Hampton Bays Fire District officials improperly set aside money, failed to abide by competitive bidding guidelines when purchasing new equipment and supplies, and utilized outdated information technology polices, according to a new audit released last week by State Comptroller Thomas J. DiNapoli’s office.
The audit, which was released on February 16 and examines the fire district’s finances between January 2009 and February 2010, concludes that the district’s Board of Fire Commissioners also failed to take actions that could have reduced property taxes during the 2009 fiscal year.
Messages left for four of the five Hampton Bays fire commissioners—Chairman Kevin Kenny, and commissioners Kevin Connelly, Gerard M. Buckley and Richard A. Durand—were not returned this week. Rob King, the fifth commissioner, said on Tuesday that all questions regarding the audit are being referred to Stanley Orzechowski, an attorney with an office in Nesconset.
On Tuesday, Mr. Orzechowski said the fire district had already responded to the complaints leveled in the audit as part of a four-page letter dated January 21, 2011, that had already been submitted to the comptroller’s office. He also pointed out that the commissioners have since adopted a corrective action plan, which is standard procedure.
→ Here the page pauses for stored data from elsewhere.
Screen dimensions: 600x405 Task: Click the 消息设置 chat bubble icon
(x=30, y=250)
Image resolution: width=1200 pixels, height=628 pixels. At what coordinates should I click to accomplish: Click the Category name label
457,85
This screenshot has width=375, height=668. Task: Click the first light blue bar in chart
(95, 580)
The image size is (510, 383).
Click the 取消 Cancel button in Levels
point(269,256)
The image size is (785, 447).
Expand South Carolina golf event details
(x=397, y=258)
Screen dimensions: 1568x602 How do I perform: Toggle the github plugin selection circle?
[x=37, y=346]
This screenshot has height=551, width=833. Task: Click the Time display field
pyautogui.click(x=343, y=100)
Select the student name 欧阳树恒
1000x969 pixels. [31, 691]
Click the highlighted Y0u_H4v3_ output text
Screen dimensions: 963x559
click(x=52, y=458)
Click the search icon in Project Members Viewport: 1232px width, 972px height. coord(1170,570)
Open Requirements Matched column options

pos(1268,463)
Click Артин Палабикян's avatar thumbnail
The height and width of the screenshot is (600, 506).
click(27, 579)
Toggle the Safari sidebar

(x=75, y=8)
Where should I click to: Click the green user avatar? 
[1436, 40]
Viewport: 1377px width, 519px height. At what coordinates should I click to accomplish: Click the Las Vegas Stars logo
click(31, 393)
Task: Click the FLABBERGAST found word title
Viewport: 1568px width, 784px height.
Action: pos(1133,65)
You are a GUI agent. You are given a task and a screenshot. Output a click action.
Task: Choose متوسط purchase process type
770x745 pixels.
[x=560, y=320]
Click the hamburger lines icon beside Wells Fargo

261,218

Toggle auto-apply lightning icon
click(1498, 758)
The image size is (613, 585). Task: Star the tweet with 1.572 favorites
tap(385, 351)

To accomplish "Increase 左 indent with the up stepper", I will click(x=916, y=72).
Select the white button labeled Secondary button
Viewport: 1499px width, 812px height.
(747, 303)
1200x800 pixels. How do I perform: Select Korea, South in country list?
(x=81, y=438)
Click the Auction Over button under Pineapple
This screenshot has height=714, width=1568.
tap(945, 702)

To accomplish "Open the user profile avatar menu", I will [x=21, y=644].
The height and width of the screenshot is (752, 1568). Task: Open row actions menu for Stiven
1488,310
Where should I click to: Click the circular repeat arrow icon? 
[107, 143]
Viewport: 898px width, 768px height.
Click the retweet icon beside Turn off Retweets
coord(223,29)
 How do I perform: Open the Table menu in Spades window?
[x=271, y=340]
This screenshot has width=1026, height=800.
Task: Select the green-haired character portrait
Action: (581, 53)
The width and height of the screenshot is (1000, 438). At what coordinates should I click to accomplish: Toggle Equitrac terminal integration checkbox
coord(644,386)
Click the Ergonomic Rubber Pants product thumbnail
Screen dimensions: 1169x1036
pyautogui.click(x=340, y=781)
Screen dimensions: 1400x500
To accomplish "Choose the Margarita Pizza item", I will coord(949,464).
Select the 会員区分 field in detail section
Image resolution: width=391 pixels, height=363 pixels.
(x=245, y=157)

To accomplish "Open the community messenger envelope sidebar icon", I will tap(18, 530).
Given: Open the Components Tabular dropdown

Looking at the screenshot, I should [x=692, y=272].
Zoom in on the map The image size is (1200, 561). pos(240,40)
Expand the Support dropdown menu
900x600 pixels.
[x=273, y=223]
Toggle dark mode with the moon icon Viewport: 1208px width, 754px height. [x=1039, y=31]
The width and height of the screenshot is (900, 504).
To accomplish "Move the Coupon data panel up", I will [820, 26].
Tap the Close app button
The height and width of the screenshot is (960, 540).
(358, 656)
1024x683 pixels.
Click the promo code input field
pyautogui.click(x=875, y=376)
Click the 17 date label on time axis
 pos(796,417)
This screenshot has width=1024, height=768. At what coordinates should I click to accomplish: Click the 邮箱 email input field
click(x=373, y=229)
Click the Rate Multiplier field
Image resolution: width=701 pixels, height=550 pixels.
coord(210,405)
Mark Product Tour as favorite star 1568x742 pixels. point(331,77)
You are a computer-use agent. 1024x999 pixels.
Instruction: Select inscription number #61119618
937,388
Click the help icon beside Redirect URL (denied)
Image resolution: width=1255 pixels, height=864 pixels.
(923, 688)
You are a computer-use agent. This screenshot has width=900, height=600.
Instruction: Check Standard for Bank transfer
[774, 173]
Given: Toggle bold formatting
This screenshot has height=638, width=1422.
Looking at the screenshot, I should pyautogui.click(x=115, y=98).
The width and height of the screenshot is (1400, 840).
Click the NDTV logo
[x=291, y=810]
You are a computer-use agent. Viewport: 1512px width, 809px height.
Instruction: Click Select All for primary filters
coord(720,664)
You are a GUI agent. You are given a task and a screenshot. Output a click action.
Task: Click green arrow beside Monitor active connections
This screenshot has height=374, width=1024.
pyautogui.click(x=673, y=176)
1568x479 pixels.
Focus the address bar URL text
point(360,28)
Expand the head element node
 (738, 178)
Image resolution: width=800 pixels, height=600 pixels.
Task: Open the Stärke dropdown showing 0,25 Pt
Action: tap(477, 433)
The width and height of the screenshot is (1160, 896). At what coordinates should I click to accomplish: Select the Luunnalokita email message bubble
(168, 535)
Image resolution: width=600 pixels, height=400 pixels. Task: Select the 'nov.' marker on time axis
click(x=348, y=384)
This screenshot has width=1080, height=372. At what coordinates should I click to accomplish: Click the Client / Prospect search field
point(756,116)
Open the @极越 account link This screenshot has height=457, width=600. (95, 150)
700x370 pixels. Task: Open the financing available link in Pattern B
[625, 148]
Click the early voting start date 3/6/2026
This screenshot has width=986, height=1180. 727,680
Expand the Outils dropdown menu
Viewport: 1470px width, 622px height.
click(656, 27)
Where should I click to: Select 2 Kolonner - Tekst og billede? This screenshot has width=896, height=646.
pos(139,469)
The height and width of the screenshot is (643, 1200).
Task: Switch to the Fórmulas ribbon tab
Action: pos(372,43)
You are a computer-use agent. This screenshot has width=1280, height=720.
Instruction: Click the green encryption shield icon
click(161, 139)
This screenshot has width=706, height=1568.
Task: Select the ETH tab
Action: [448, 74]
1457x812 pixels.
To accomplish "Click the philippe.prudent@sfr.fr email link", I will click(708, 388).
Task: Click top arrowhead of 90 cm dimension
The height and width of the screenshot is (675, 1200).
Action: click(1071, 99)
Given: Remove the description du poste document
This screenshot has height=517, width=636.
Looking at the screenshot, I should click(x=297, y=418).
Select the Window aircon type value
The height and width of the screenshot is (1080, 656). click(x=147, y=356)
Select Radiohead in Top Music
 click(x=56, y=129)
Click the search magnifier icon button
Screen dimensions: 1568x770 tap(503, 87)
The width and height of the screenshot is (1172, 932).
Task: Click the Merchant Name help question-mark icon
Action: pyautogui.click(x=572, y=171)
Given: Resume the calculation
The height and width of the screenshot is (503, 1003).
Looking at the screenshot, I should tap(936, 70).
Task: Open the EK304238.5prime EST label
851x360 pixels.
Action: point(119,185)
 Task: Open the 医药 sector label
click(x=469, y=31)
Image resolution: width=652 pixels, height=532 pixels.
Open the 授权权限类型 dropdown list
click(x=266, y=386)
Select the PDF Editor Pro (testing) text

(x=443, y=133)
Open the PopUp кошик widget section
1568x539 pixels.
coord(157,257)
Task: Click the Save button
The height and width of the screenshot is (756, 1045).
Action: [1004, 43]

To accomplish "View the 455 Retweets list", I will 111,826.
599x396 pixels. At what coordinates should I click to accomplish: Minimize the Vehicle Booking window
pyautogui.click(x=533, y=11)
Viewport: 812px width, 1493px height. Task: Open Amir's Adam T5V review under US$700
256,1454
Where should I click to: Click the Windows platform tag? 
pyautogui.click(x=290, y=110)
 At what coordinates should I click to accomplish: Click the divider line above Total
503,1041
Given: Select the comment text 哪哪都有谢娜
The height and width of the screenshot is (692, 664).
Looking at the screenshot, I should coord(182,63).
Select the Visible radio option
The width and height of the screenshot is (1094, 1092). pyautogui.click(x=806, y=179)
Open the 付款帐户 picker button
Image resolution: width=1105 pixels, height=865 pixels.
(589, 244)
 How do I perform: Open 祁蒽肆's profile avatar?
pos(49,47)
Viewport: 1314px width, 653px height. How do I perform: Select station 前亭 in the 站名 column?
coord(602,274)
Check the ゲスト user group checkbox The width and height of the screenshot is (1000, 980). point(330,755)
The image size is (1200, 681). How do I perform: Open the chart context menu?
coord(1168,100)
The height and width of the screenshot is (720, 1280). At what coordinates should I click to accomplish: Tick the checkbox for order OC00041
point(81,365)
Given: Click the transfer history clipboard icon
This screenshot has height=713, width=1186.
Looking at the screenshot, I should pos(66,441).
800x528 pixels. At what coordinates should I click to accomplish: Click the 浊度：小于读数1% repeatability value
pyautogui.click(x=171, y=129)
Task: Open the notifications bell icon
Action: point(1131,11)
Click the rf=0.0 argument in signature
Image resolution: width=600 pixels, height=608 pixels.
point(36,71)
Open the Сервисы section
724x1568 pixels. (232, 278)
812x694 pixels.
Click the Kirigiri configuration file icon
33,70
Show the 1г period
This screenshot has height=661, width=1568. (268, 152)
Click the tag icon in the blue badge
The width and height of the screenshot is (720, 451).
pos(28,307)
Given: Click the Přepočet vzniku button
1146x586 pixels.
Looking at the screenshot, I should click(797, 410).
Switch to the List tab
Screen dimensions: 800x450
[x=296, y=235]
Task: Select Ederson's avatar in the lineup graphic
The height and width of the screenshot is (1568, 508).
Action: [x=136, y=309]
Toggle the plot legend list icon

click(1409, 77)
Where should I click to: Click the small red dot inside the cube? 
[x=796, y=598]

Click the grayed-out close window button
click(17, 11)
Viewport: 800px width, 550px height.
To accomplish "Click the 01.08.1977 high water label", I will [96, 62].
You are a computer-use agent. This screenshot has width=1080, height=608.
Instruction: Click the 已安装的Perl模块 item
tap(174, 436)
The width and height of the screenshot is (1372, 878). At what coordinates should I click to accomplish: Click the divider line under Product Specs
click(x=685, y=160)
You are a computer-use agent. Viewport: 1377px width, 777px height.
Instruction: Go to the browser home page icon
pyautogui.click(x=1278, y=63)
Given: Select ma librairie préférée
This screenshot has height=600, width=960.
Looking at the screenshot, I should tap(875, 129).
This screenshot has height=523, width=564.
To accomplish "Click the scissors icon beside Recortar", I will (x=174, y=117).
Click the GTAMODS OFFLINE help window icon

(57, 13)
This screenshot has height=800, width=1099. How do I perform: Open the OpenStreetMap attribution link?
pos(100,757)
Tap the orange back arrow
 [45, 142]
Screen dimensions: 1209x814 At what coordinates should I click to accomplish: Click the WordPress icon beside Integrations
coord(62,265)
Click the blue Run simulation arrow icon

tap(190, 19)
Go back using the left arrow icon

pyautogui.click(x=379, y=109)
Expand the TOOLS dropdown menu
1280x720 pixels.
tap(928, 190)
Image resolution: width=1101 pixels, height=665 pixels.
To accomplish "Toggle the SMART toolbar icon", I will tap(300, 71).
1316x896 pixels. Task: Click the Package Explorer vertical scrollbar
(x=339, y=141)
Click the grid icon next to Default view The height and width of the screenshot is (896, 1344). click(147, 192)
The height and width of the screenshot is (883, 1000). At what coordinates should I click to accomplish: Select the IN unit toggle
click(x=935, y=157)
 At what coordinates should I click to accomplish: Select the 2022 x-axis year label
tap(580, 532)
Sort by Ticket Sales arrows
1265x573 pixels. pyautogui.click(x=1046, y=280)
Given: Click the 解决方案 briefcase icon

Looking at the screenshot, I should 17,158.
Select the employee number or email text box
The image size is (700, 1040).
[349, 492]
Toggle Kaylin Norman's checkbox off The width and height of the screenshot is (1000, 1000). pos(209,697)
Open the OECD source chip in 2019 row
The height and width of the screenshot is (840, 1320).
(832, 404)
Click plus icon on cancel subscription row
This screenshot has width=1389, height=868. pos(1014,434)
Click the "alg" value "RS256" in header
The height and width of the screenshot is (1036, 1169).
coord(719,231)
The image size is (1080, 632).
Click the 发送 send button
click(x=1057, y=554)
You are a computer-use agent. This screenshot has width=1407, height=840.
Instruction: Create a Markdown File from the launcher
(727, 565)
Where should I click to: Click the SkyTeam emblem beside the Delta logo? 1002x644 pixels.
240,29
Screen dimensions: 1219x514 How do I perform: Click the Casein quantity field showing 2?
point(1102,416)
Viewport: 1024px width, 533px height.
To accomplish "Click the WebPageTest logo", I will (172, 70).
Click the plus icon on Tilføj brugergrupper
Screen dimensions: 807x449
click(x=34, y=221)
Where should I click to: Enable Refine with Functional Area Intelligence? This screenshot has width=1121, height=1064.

As part of the district’s response, Mr. Durand wrote: “A number of recommended actions have already been taken by the district. The report contains no findings or suggestions of fiscal irresponsibility, financial loss or misappropriation by the district, its board or its officers.”
He also points out, in the fire district’s written response, that, overall, the commissioners adhere to competitive bidding guidelines, adding that auditors found a limited number of instances where the board deviated from them. In terms of overtaxing Hampton Bays property owners in 2009, Mr. Durand wrote: “We found no indication that the action negatively impacted capital reserves or limited the district’s ability to pay off the existing debt or reduce property taxes.”
The commissioners are elected by the public and responsible for managing the finances of the fire district, which purchases equipment and supplies for the Hampton Bays Fire Department. The fire district encompasses an estimated 13 miles and its budget totaled about $3.3 million this year.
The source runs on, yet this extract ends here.